Cited by the George W. Bush administration was Saddam Hussein's weapons of mass destruction (WMD) program. The administration claimed that Iraq had not conformed with its obligation to disarm under past UN Resolutions, and that Saddam Hussein was actively attempting to acquire a nuclear weapons capability as well as enhance an existing arsenal of chemical and biological weapons. Secretary of State Colin Powell addressed a plenary session of the United Nations Security Council on February 5, 2003, citing these reasons as justification for military action.[27] Since-declassified National Intelligence Estimates (NIE's) indicate that any certainty may have been overstated in justification of armed intervention; the extent, origin and intent of these overstatements cannot be conclusively determined from the NIE.[28]


After the annexation of Crimea by the Russian Federation in 2014, Russian President Vladimir Putin argued that Crimea and other regions "were not part of Ukraine" after it was taken in the 18th century. The ethnic Russian population in Crimea and eastern Ukraine has been seen as a casus belli for Russia's annexation.[29] The Foreign Ministry claimed that Ukraine tried to seize Crimean government buildings, citing this as a casus belli.[30]

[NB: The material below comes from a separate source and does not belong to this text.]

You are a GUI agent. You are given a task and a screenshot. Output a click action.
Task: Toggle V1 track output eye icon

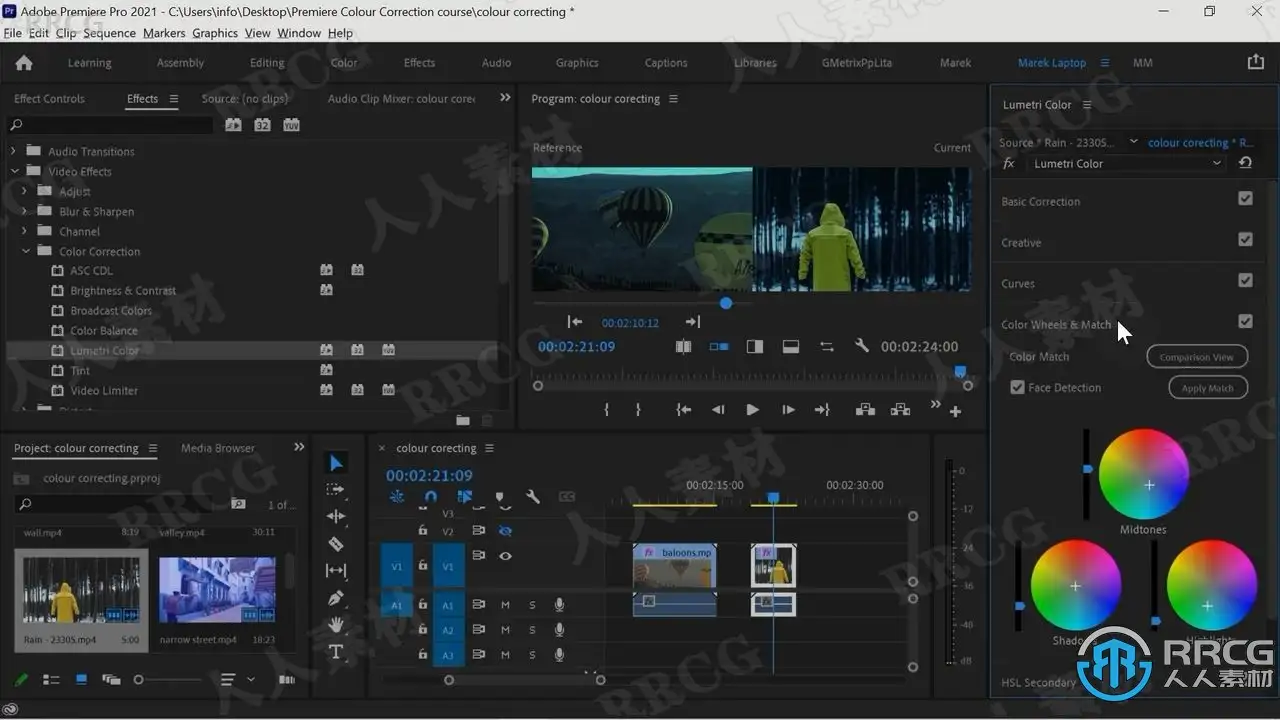pos(505,555)
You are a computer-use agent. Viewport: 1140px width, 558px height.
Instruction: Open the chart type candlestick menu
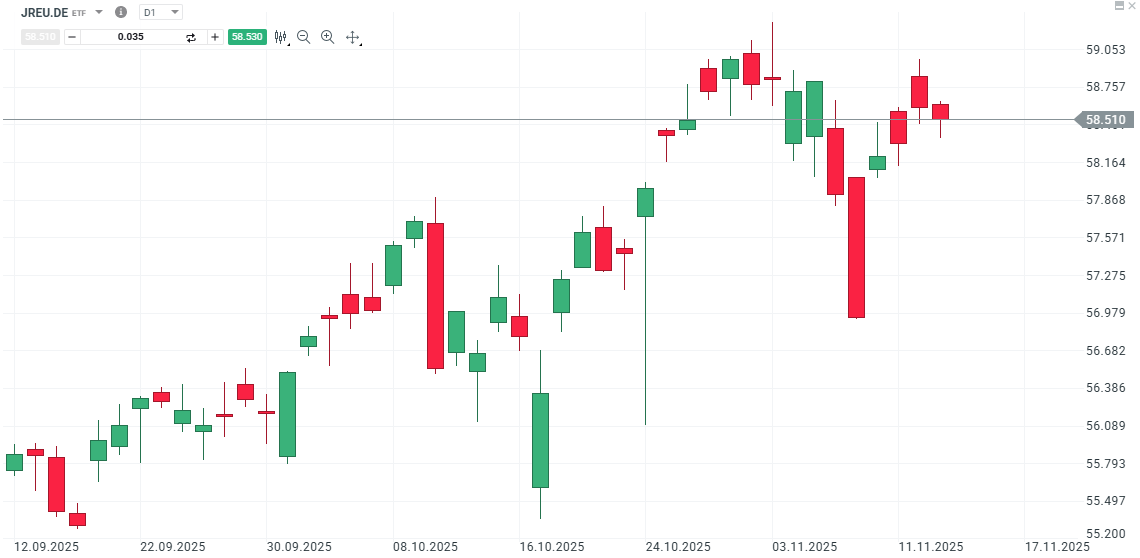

Prior to the 2022 Russian invasion of Ukraine, Russia recognized the separatist republics in Donetsk and Luhansk, and the alliance between them was ratified in their parliaments, thus creating a usable casus belli.[31] Russia also claimed a genocide was being committed against Russian speakers in Ukraine by neo-Nazi groups and that the Ukrainian government were neo-Nazis.[32] A false-flag operation was also considered by Russia, according to US, UK, and Ukrainian intelligence.[33]